Decomposing grouped convolutions doesn't result in speed up

Let’s say I have a model with convolutional layers that look like this:

conv_full = nn.Conv2d(in_channels, out_channels, kernel_size=(5, 5), padding=2, stride=1, bias=True)

In order to speed up the model one can try decomposing these convolutional layers into two consequent layers with kernel sizes (1, 5) and (5, 1) respectively.

So each layer would look somewhat like this:

conv_decomposed = nn.Sequential(
  nn.Conv2d(in_channels, in_channels, kernel_size=(5, 1), padding=(2, 0), stride=(1, 1), bias=True),
  nn.Conv2d(in_channels, out_channels, kernel_size=(1, 5), padding=(0, 2), stride=(1, 1), bias=True)
)

And it actually speeds up the model, I get almost 1.5x speed up as a result.

But when I introduce groups argument (equal to in_channels) into every layer, the decomposed version of this grouped convolution works slightly slower than the regular (5x5) grouped convolution.

The regular one looks like this:

conv_full = nn.Conv2d(in_channels, out_channels, kernel_size=(5, 5), padding=2, stride=1, bias=True, groups=in_channels)

And the decomposed one like this:

conv_decomposed = nn.Sequential(
  nn.Conv2d(in_channels, in_channels, kernel_size=(5, 1), padding=(2, 0), stride=(1, 1), bias=True, groups=in_channels),
  nn.Conv2d(in_channels, out_channels, kernel_size=(1, 5), padding=(0, 2), stride=(1, 1), bias=True, groups=in_channels)
)

It seems a bit counter-intuitive and not what I expected from it due to the fact that the number of operations is still lower for the decomposed layer.
Is it supposed to work like this? And what might be the reason for this behaviour?

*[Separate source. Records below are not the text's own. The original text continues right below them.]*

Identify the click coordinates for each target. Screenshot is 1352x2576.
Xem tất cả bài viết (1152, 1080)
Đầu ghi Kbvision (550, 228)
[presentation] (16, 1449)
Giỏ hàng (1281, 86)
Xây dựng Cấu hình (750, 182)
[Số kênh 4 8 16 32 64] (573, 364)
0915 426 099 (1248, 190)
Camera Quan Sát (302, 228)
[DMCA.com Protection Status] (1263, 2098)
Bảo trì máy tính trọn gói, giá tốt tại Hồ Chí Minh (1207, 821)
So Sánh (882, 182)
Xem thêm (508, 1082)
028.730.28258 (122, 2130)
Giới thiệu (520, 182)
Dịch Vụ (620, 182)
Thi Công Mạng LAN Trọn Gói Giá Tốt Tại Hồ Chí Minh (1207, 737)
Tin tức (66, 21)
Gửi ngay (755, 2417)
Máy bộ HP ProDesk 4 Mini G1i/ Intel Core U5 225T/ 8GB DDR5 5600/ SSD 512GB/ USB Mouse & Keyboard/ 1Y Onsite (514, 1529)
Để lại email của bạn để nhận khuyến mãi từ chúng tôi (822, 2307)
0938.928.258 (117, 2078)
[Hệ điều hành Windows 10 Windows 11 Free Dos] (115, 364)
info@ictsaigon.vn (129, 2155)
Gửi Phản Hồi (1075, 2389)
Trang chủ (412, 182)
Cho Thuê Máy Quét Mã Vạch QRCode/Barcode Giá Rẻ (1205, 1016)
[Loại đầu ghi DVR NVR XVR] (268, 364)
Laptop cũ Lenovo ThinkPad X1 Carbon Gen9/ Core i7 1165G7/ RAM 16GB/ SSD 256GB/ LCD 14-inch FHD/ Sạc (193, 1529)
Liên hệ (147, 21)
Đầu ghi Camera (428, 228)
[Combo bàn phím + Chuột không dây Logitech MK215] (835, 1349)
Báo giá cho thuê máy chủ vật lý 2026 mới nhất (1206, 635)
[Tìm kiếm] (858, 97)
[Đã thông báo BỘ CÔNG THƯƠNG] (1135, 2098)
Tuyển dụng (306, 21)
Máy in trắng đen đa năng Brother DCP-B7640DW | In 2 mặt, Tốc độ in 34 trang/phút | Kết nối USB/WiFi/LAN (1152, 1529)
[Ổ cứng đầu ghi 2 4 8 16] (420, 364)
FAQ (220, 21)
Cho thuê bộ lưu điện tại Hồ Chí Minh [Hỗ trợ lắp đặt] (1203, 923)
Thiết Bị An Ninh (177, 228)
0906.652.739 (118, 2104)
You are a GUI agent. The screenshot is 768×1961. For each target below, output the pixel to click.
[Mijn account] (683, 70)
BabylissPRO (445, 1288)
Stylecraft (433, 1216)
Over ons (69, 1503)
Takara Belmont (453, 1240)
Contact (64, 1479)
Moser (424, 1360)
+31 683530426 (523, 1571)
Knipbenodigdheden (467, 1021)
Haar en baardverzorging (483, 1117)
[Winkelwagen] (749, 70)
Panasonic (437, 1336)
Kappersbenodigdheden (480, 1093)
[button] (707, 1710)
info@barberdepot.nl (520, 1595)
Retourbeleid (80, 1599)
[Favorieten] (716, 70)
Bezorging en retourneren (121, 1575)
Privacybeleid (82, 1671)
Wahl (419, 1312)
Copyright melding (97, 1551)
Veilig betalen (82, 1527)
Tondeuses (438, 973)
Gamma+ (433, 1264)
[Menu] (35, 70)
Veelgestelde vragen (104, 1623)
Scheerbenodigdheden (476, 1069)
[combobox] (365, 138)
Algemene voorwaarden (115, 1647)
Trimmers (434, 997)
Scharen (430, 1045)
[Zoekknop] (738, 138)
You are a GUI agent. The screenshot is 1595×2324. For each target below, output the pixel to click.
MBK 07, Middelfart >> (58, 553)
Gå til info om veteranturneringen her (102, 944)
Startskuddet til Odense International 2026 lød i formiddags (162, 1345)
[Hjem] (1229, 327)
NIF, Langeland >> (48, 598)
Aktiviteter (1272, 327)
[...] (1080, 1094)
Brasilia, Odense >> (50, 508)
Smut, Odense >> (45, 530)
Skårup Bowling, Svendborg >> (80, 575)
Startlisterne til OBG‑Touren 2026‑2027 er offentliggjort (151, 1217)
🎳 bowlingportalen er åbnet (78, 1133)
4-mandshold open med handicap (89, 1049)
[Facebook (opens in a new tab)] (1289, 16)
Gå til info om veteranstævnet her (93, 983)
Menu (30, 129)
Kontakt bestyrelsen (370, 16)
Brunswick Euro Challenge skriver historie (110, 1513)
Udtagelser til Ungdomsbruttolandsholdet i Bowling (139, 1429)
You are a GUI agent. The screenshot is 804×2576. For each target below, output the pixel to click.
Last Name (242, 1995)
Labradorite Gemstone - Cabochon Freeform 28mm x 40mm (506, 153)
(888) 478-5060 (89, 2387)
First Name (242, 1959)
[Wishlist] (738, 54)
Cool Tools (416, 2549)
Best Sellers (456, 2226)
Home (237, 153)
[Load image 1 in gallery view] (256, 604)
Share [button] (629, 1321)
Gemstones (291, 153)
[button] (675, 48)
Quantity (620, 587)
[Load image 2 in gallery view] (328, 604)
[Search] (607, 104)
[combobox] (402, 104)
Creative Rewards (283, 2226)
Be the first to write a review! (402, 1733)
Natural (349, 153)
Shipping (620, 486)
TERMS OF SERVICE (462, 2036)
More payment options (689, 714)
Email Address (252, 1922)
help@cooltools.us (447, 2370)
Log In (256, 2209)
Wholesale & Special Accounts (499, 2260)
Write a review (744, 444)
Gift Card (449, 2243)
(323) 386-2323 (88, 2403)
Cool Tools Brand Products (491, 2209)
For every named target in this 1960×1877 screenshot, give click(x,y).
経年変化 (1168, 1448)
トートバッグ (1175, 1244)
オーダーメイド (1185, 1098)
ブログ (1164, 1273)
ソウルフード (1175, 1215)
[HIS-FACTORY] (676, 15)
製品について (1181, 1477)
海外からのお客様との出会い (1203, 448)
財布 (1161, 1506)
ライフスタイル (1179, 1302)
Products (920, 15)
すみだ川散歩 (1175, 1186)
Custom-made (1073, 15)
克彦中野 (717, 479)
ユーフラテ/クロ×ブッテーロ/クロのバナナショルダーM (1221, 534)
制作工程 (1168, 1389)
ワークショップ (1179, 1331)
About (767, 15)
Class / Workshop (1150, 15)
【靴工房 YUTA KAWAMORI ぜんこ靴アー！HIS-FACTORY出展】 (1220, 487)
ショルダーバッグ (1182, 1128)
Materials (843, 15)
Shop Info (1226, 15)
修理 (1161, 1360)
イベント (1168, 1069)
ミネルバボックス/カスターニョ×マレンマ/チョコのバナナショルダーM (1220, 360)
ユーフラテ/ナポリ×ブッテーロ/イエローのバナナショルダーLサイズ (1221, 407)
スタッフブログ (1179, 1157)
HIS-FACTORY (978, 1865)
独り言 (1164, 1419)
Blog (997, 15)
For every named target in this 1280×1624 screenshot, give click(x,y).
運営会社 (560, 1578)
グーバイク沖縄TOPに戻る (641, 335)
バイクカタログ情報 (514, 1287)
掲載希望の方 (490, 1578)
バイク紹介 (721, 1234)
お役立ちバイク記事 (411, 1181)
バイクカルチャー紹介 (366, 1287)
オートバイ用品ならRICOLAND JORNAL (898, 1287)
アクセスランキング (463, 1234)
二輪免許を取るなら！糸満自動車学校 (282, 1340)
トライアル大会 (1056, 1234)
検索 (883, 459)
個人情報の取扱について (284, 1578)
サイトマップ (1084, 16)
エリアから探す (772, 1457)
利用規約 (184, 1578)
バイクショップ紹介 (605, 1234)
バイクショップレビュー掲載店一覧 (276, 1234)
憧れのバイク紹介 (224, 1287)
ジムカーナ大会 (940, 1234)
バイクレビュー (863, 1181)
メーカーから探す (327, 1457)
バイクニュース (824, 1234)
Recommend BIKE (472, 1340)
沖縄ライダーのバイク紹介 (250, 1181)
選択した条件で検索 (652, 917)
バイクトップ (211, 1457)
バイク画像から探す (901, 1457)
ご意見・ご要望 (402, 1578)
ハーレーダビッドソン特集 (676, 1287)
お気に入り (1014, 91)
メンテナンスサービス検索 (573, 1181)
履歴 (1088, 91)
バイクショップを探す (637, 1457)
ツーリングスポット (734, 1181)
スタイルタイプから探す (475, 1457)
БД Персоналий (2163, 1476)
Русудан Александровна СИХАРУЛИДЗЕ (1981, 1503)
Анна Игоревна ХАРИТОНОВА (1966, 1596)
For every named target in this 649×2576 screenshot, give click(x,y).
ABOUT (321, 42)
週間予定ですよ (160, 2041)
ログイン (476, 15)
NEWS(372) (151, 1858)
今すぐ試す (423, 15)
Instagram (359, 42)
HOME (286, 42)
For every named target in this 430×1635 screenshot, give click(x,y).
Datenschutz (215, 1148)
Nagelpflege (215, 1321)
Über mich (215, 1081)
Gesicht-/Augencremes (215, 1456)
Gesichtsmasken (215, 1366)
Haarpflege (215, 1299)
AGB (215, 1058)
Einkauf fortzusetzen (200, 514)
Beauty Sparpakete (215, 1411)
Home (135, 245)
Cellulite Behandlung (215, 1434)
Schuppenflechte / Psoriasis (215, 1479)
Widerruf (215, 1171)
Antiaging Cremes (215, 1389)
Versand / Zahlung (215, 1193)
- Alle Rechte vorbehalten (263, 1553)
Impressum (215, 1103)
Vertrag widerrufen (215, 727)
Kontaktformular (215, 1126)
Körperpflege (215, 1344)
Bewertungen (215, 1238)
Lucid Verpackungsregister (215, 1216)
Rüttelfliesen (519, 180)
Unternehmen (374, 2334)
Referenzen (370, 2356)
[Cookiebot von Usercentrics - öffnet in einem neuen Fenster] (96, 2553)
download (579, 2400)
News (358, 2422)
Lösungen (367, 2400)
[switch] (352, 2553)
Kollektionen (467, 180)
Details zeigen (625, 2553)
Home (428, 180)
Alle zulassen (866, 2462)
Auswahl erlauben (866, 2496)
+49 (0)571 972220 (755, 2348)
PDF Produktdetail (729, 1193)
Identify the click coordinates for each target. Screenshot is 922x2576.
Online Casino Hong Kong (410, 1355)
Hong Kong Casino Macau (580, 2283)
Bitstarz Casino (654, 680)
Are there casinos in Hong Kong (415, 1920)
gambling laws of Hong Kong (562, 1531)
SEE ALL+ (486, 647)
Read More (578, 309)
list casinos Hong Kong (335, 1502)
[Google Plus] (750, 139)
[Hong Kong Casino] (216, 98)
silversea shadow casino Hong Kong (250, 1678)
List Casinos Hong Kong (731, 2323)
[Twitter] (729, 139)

Grouped convolutions (at least before, can’t tell about current state) lacked the level of optimization compared to regular convolutions.

1 Like

I forgot to mention that grouped convolutions in my example work faster than the regular ones. Both for decomposed and non-decomposed cases.
But anyway, so is the reasonable explanation a low-level implementations of the convolutions? I need to also note that I received such results on CPU, not GPU. Can it depend on the hardware it runs on?
Can it also depend on the framework?

Primarily it depends on kernel, but hardware can affect this too. For example MKL-DNN done by Intel, so one would expect better perfomance on Intel CPUs. You can use torch.profiler to estimate performance difference.

1 Like